**PROBLEM STATEMENT:**
In the rows below, please swap "Sign In" for "Log In" and write the lines out again with everything else unchanged, leaving out the pictures.

****************************************

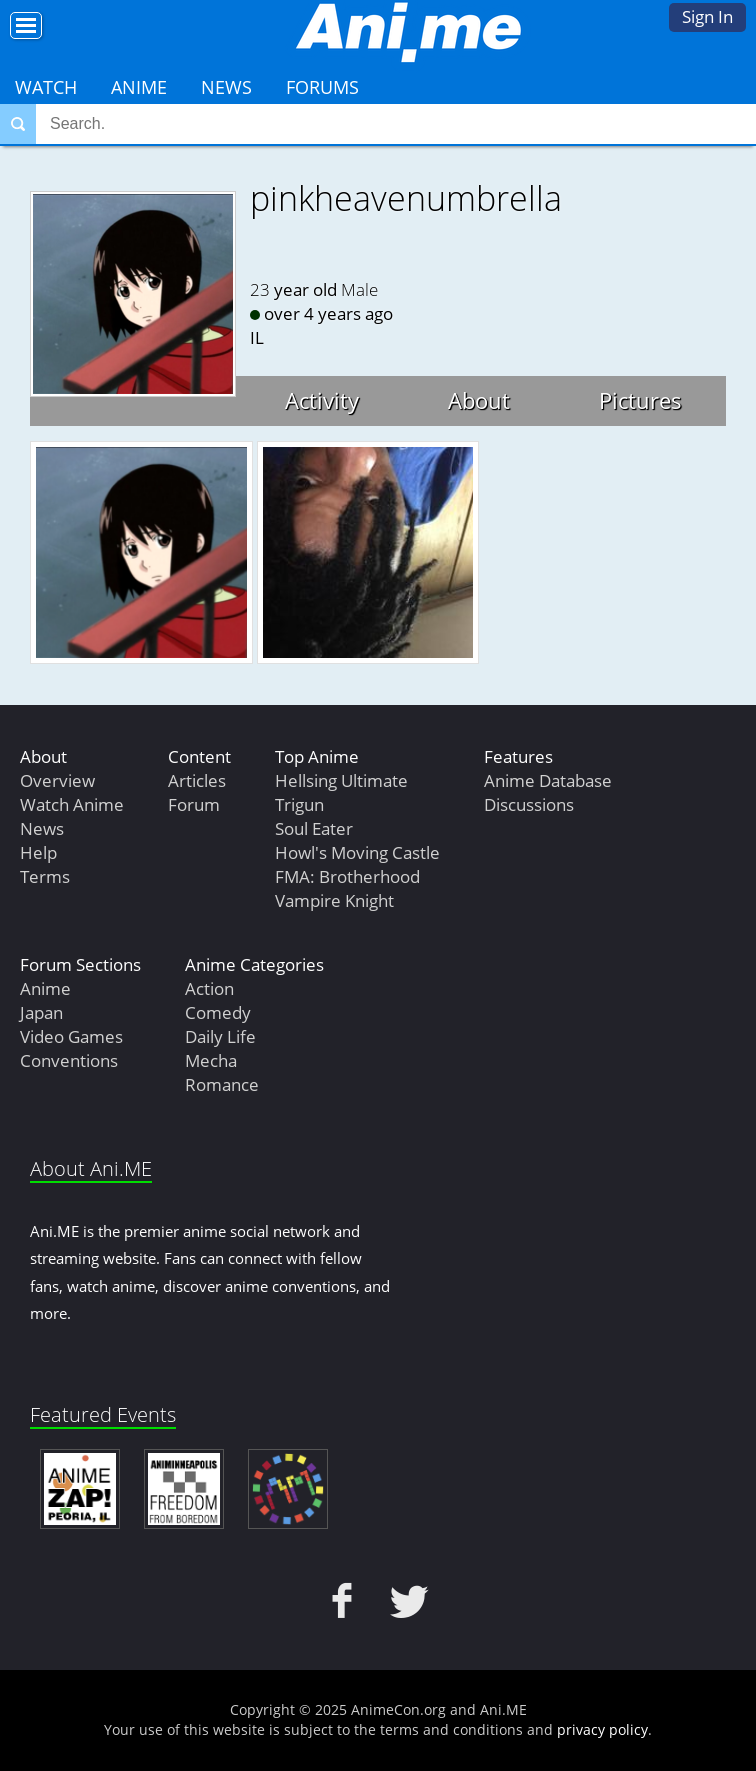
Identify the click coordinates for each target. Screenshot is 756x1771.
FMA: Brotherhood (347, 876)
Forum (194, 804)
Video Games (71, 1036)
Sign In (707, 16)
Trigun (299, 804)
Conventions (69, 1060)
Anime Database (548, 780)
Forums (322, 87)
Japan (41, 1012)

****************************************

**WRITTEN RESPONSE:**
Identify the click coordinates for each target. Screenshot is 756x1771.
FMA: Brotherhood (347, 876)
Forum (194, 804)
Video Games (71, 1036)
Log In (707, 16)
Trigun (299, 804)
Conventions (69, 1060)
Anime Database (548, 780)
Forums (322, 87)
Japan (41, 1012)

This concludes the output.